Warning 1, line 11268 - 2024-03-27T06:07:34.833 INFO:journalctl@ceph.mon.a.smithi184.stdout:Mar 27 06:07:34 smithi184 bash[21504]: cluster 2024-03-27T06:07:34.219228+0000 mon.a (mon.0) 323 : cluster [WRN] Health check failed: no active mgr (MGR_DOWN)
Warning 2, line 23642 - 2024-03-27T06:07:49.277 INFO:journalctl@ceph.mon.a.smithi184.stdout:Mar 27 06:07:48 smithi184 bash[21504]: cluster 2024-03-27T06:07:47.832342+0000 mon.a (mon.0) 342 : cluster [INF] Health check cleared: MGR_DOWN (was: no active mgr)
Then cluster becomes healthy, from line 23643 -
2024-03-27T06:07:49.277 INFO:journalctl@ceph.mon.a.smithi184.stdout:Mar 27 06:07:48 smithi184 bash[21504]: cluster 2024-03-27T06:07:47.832393+0000 mon.a (mon.0) 343 : cluster [INF] Cluster is now healthy 2024-03-27T06:07:49.277 INFO:journalctl@ceph.mon.a.smithi184.stdout:Mar 27 06:07:48 smithi184 bash[21504]: cluster 2024-03-27T06:07:47.836380+0000 mon.a (mon.0) 344 : cluster [DBG] mgrmap e20: x(active, star
Tests start running, line 42136 -
2024-03-27T06:07:52.025 INFO:tasks.cephfs_test_runner:Starting test: test_cephfs_export_update_at_non_dir_path (tasks.cephfs.test_nfs.TestNFS)
Cluster is health again when tests are at the end of test_nfs.py, from line 231178 -
2024-03-27T06:32:18.776 INFO:journalctl@ceph.mon.a.smithi184.stdout:Mar 27 06:32:18 smithi184 bash[21504]: cluster 2024-03-27T06:32:17.531023+0000 mon.a (mon.0) 3332 : cluster [INF] Health check cleared: FS_DEGRADED (was: 1 filesystem is degraded) 2024-03-27T06:32:18.776 INFO:journalctl@ceph.mon.a.smithi184.stdout:Mar 27 06:32:18 smithi184 bash[21504]: cluster 2024-03-27T06:32:17.531067+0000 mon.a (mon.0) 3333 : cluster [INF] Cluster is now healthy
Tests finish running, line 247158 -
2024-03-27T06:37:26.372 INFO:tasks.cephfs_test_runner:Ran 30 tests in 1796.992s
Warning 3, line 247231 - 2024-03-27T06:38:24.458 INFO:teuthology.orchestra.run.smithi184.stdout:2024-03-27T06:07:34.219228+0000 mon.a (mon.0) 323 : cluster [WRN] Health check failed: no active mgr (MGR_DOWN)
Warning 4, line 247236 - 2024-03-27T06:38:24.673 INFO:teuthology.orchestra.run.smithi184.stdout:2024-03-27T06:07:34.219228+0000 mon.a (mon.0) 323 : cluster [WRN] Health check failed: no active mgr (MGR_DOWN)
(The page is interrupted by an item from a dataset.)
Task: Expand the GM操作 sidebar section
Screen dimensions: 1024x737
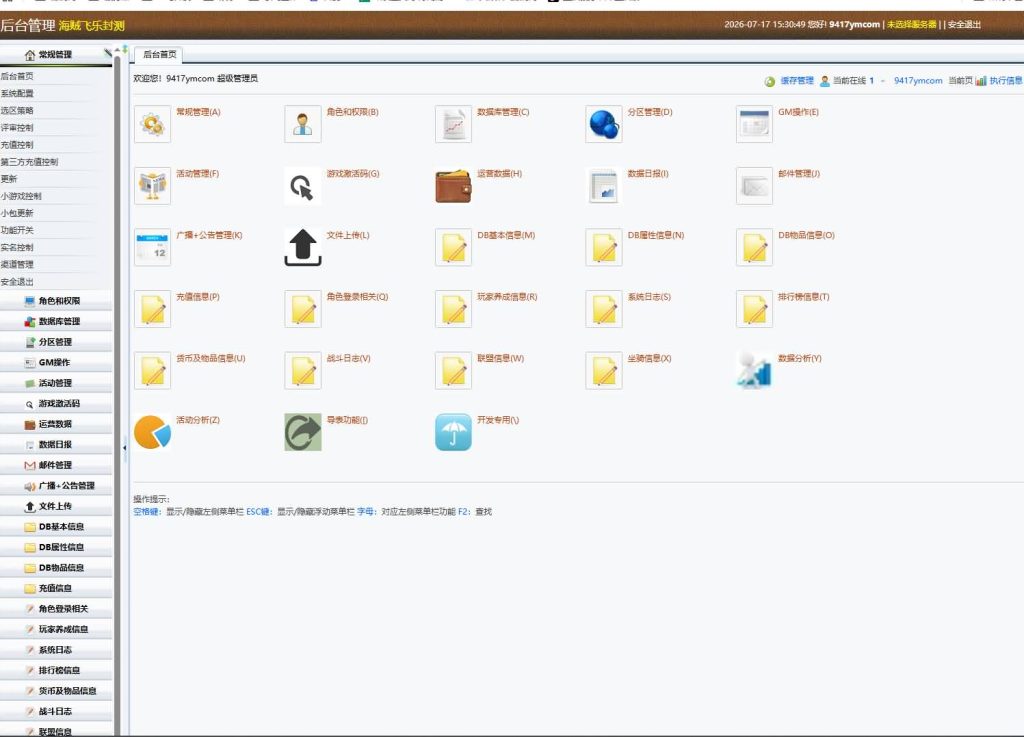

From /a/rishabh-2024-03-27_05:27:11-fs-wip-rishabh-testing-20240326.131558-testing-default-smithi/7625569/remote/smithi184/log/2d1fee3e-ebff-11ee-95d0-87774f69a715/ceph-mgr.x.log.gz
-
2024-03-27T06:00:40.207+0000 7f426b494200 0 ceph version 19.0.0-2478-g155268c4 (155268c4e432a12433aa833f174f9fe3b1016ae0) squid (dev), process ceph-mgr, pid 7 2024-03-27T06:00:55.715+0000 7f303e506200 0 ceph version 19.0.0-2478-g155268c4 (155268c4e432a12433aa833f174f9fe3b1016ae0) squid (dev), process ceph-mgr, pid 7 2024-03-27T06:01:29.896+0000 7f8248a0c200 0 ceph version 19.0.0-2478-g155268c4 (155268c4e432a12433aa833f174f9fe3b1016ae0) squid (dev), process ceph-mgr, pid 7 2024-03-27T06:07:39.269+0000 7fbe2299a200 0 ceph version 19.0.0-2478-g155268c4 (155268c4e432a12433aa833f174f9fe3b1016ae0) squid (dev), process ceph-mgr, pid 7 2024-03-27T06:07:56.965+0000 7f09f5cd8200 0 ceph version 19.0.0-2478-g155268c4 (155268c4e432a12433aa833f174f9fe3b1016ae0) squid (dev), process ceph-mgr, pid 7 2024-03-27T06:18:30.951+0000 7f61b33d3200 0 ceph version 19.0.0-2478-g155268c4 (155268c4e432a12433aa833f174f9fe3b1016ae0) squid (dev), process ceph-mgr, pid 7 2024-03-27T06:18:40.251+0000 7f39b1c35200 0 ceph version 19.0.0-2478-g155268c4 (155268c4e432a12433aa833f174f9fe3b1016ae0) squid (dev), process ceph-mgr, pid 7
None of the PR in the testing batch looks related to this. Infact this doesn't look related to CephFS. Venky confirmed the same.